[Screenshot grounding data]
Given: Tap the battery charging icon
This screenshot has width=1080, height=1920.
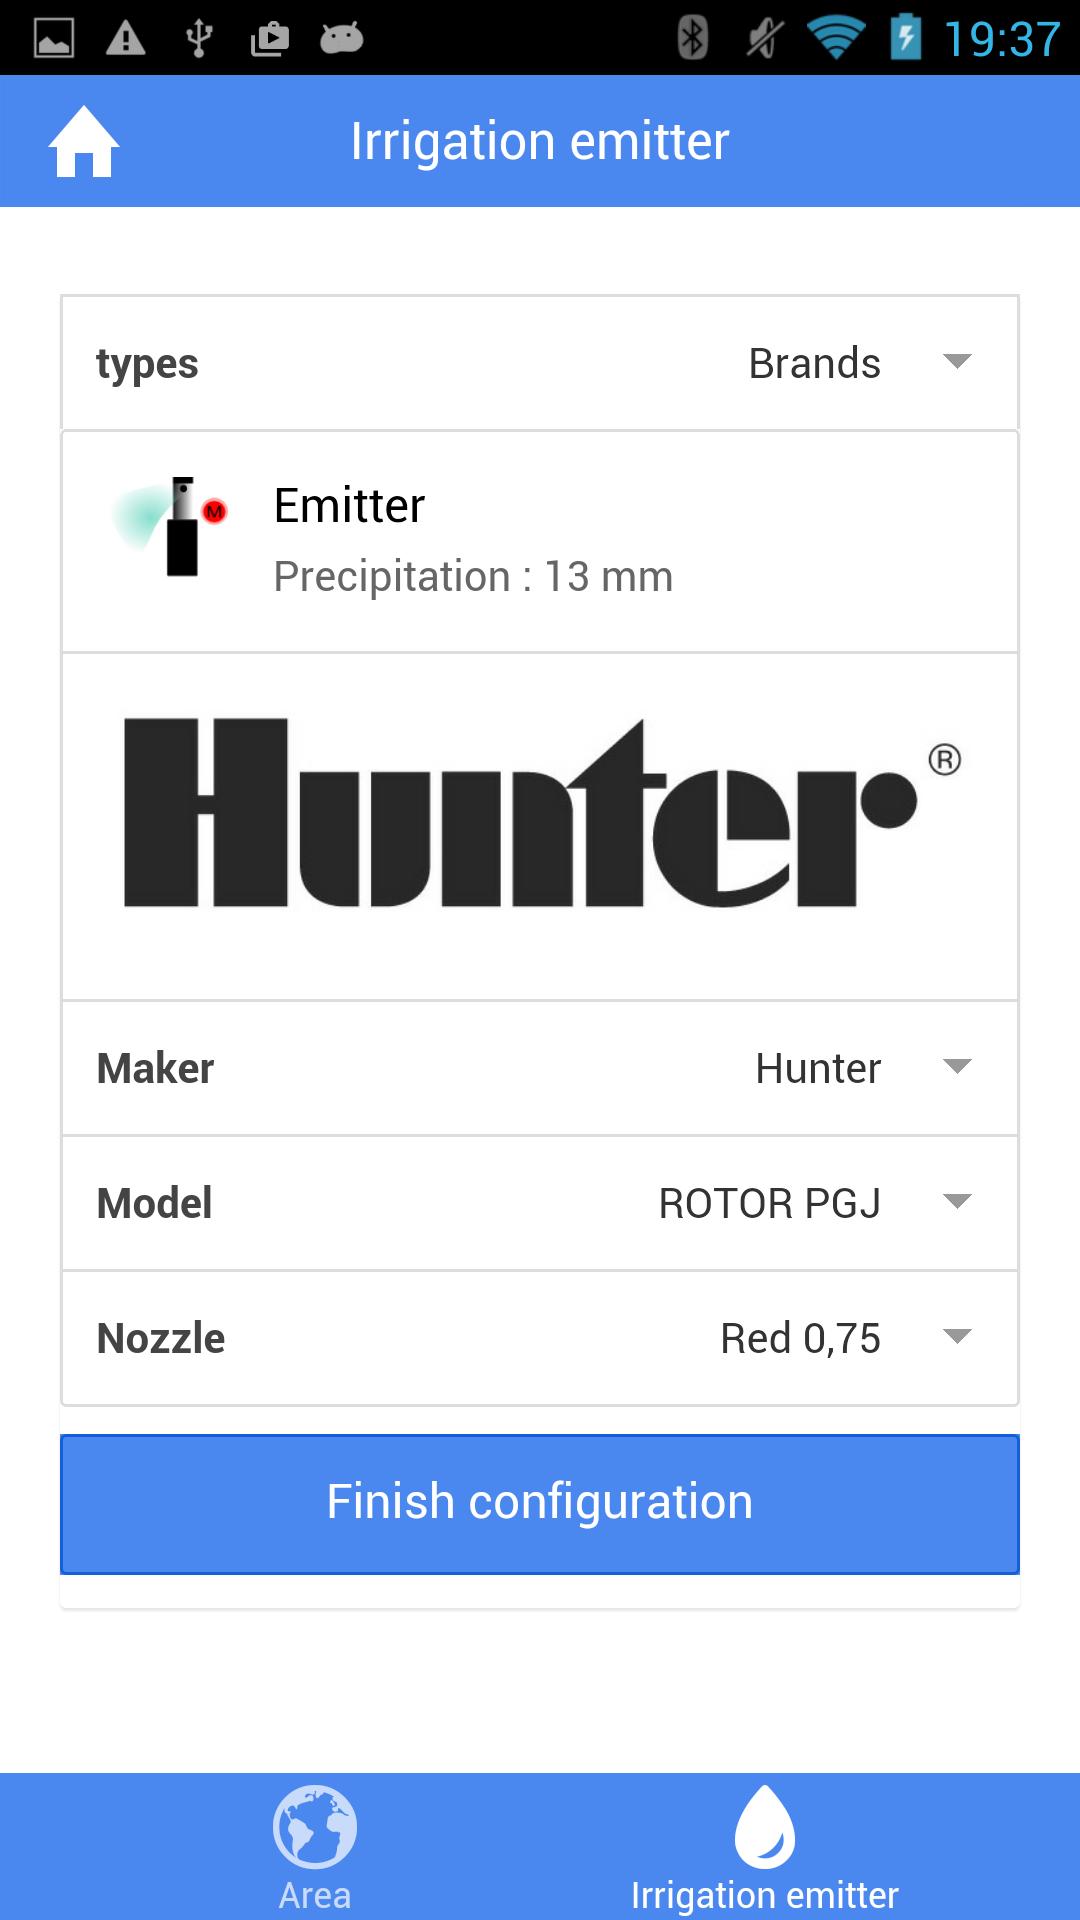Looking at the screenshot, I should pyautogui.click(x=905, y=38).
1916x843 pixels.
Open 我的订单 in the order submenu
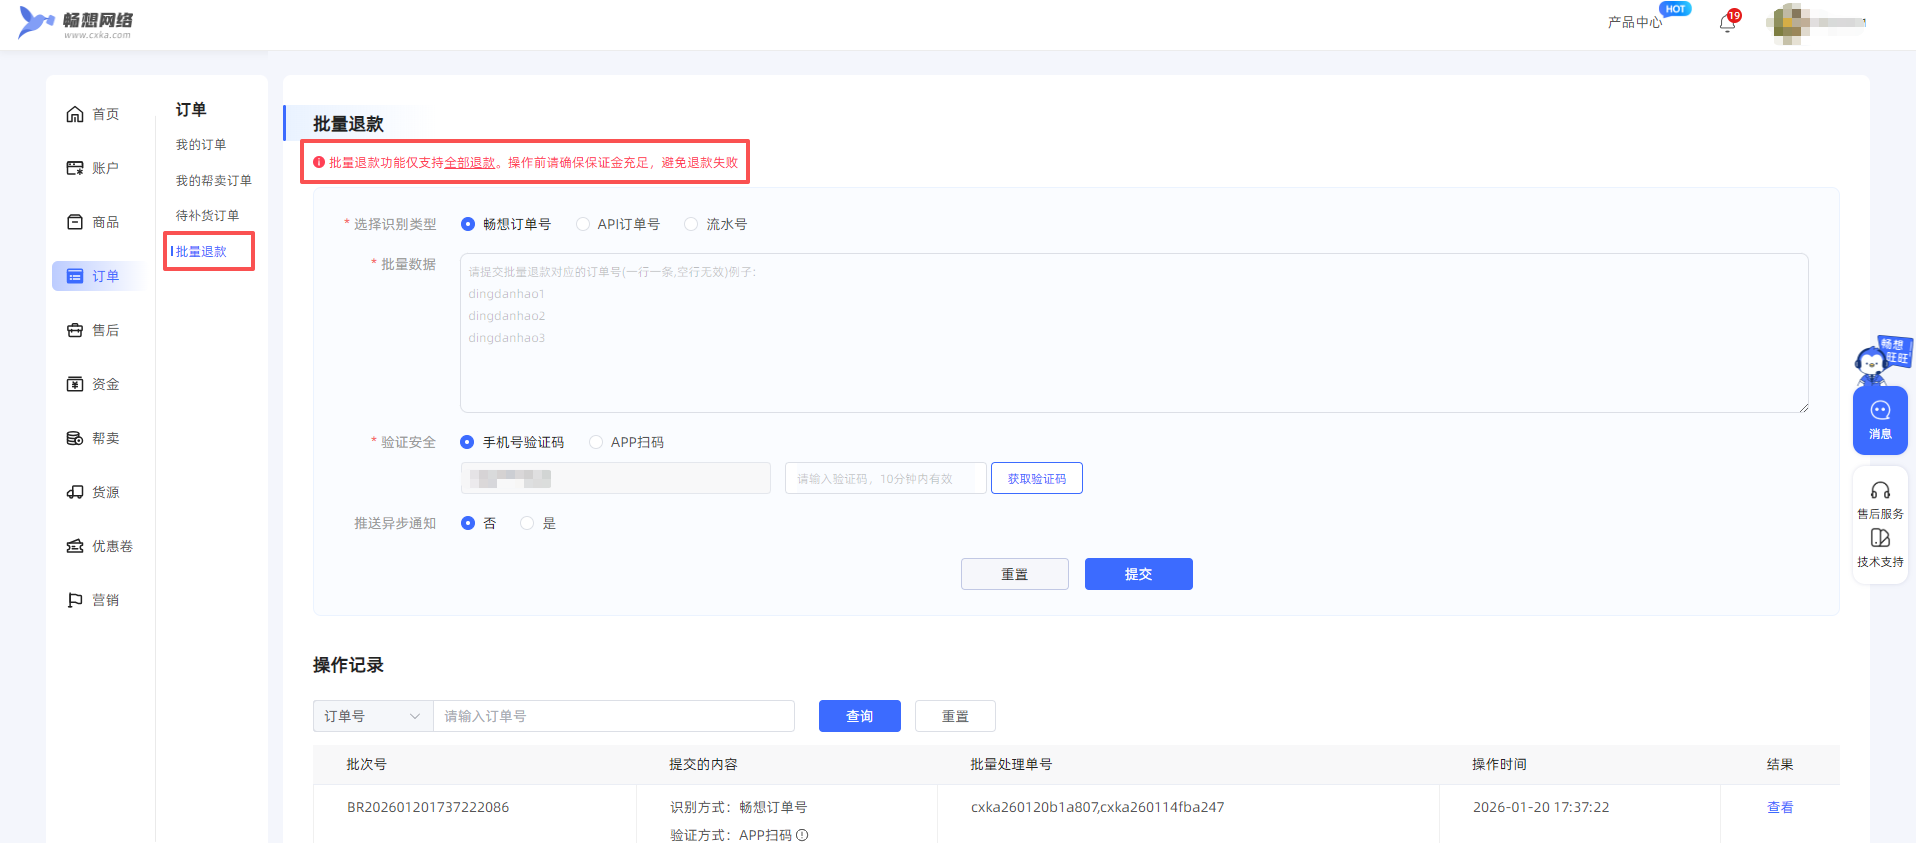[x=201, y=145]
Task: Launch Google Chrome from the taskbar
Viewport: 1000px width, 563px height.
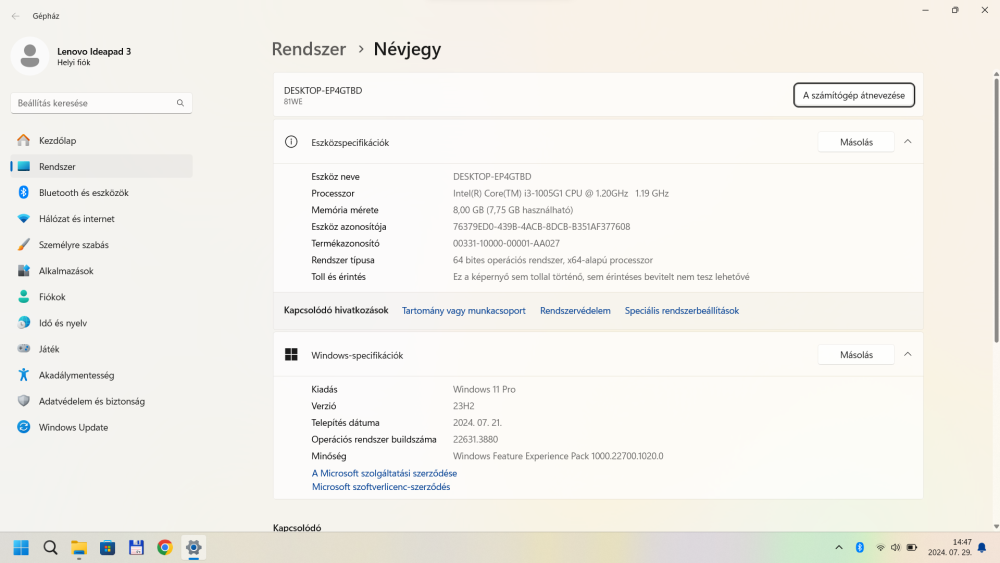Action: pyautogui.click(x=165, y=547)
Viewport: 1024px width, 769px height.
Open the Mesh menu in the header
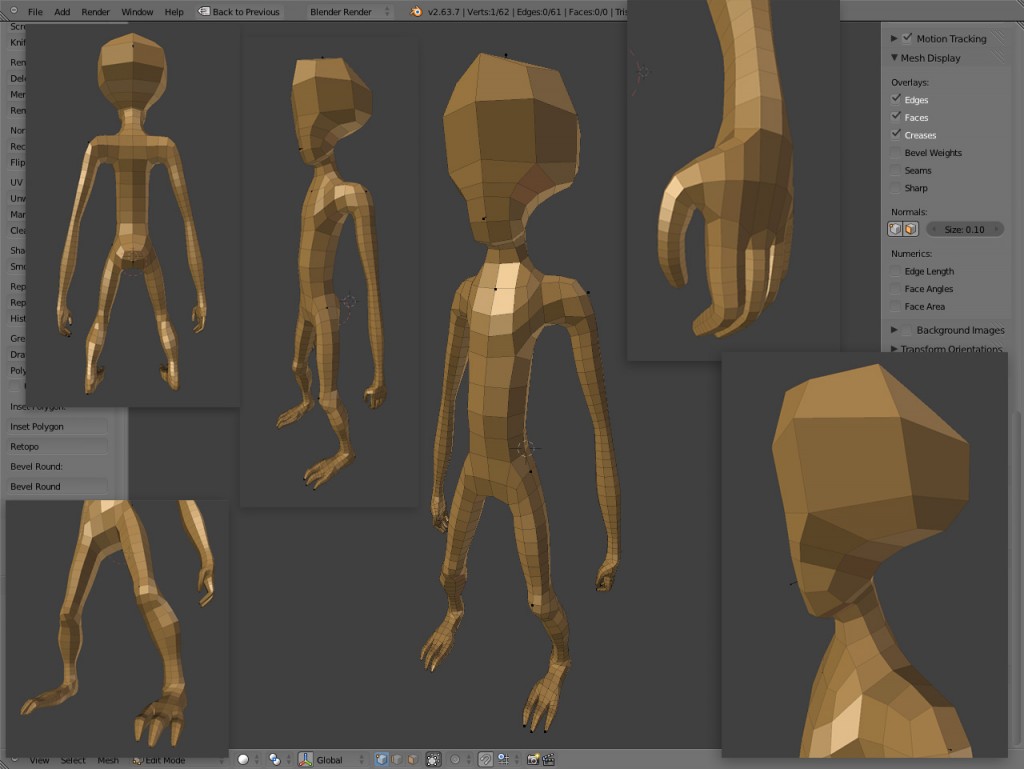click(107, 759)
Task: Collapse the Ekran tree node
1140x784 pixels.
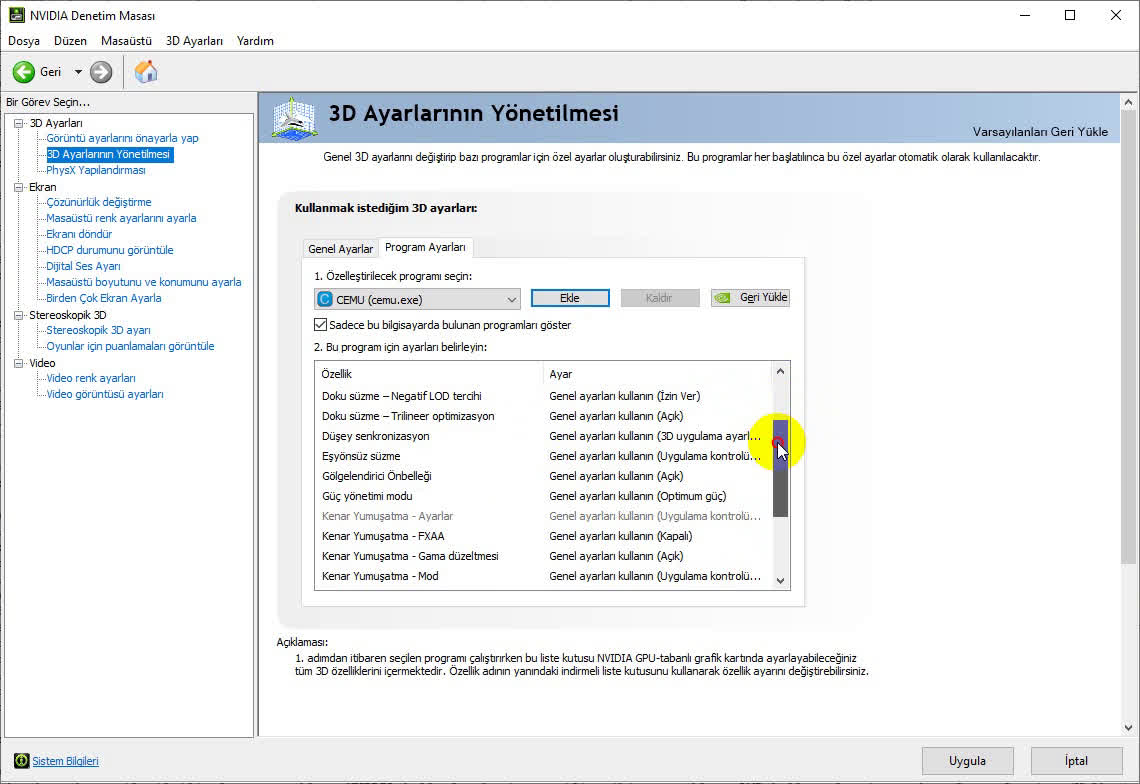Action: pos(18,187)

* [About this exercise]: The answer must be an exact transcription of the lines from the one holding "This screenshot has width=1080, height=1920." to the last line of the entries above, with no pictures and nothing else.

* [Result for this task]:
This screenshot has width=1080, height=1920.
Looking at the screenshot, I should pyautogui.click(x=905, y=38).
1916x843 pixels.
Open 我的订单 in the order submenu
[x=201, y=145]
Task: Launch Google Chrome from the taskbar
Viewport: 1000px width, 563px height.
Action: pyautogui.click(x=165, y=547)
Viewport: 1024px width, 769px height.
Open the Mesh menu in the header
click(107, 759)
Task: Collapse the Ekran tree node
1140x784 pixels.
Action: pos(18,187)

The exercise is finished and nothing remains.